EXERCISE.
Condense the paragraph of the falling-leaves essay that begins "As days get colder and shorter" into a brief bulleted list that keeps its main facts.

SOURCE EXTRACT.
* * * * * * *

All my life, I thought leaves departed trees in the fall because they got too old to hang onto the branch and gravity bested their grasp. It does not work that way. Trees literally release their leaves from the limb. Here is how a leaf becomes the prey of gravity.


As days get colder and shorter, trees create a hormone that sends out a chemical message and triggers the creation of cells that appear at the spot where the leaf stem meets the branch. These abscission (root word for scissors) cells make a microscopic sized cut that gradually severs the leaf from the branch.


It made me think about a customer releasing their imagination to be used in the resolution of a problem or the creation of an opportunity. Trust is like a leaf’s chemical message to a customer’s imagination. It changes their resistance to hold onto the cocoon of safety and willingly release it to fall onto the playground of innovation.


Several years ago, I was leading a group of patients on an empathy walk through a Midwest hospital. My charge to them was to report what they saw that made them happy; what they saw that made them sad or worried. They were happy about all the flowers they saw throughout the hospital. It was like this hospital was the showroom for a local florist.  But that happiness turned to sadness when they learned the hospital did not put any flowers in patients’ rooms. We all know about the threat of patient allergies.


In our wrap-up discussion, one patient commented, “It would be so cool if this hospital asked patients during admission the name of their favorite flower. That way, they could place a bud vase of a single stem next to the patient’s bed. It would be such a great surprise.” On the way out of the conference room, I asked the patient what made her bring up the bud vase idea. “Because I knew you would pass the idea onto top management,” she told me, “And they would probably try it!” It was all about trust. I did, they did, and patients raved about it.


The result? The most popular comment on the hospital’s Press Ganey surveys was, “They remembered I like daisies.” And, the ROI? According to the CFO, “We figured after the initial investment in small bud vases, it cost us less than two dollars a stem—a tiny expense for the great payoff we got in goodwill and patient advocacy.”

* * * * * * *

RECORDS PROVIDED.
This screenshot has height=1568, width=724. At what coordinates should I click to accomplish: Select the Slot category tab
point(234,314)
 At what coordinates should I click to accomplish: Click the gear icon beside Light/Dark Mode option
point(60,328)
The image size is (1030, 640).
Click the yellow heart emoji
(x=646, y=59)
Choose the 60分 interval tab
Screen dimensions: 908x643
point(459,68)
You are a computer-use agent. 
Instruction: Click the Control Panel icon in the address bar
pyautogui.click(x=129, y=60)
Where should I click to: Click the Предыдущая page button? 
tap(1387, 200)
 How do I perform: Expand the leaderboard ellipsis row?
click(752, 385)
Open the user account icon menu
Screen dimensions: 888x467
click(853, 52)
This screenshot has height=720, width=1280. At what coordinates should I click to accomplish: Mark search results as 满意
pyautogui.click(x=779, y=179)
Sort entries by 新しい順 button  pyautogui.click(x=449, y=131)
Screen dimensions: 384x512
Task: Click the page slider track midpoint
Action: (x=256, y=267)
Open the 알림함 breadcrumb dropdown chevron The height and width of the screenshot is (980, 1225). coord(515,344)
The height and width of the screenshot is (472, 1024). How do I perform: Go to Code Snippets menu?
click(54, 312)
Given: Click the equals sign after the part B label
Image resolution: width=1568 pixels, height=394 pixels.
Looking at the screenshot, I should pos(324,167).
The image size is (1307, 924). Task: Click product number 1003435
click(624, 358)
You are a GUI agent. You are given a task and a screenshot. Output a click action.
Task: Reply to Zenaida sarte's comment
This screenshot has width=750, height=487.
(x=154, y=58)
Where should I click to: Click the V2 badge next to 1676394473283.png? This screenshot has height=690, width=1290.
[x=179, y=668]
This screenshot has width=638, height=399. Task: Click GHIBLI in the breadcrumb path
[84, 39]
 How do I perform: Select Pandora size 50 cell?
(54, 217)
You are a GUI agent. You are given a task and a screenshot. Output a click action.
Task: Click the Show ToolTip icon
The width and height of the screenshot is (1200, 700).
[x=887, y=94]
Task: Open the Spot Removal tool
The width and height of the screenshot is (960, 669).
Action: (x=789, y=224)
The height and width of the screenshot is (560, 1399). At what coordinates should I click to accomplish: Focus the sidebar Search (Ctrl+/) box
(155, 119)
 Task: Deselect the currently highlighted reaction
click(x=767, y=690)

* * * * * * *

SOLUTION FOR THIS TASK.
- As days grow colder and shorter, trees produce a hormone that sends out a chemical message.
- The message triggers the formation of cells where the leaf stem meets the branch.
- These abscission cells (root word for scissors) make a microscopic cut that gradually severs the leaf from the branch.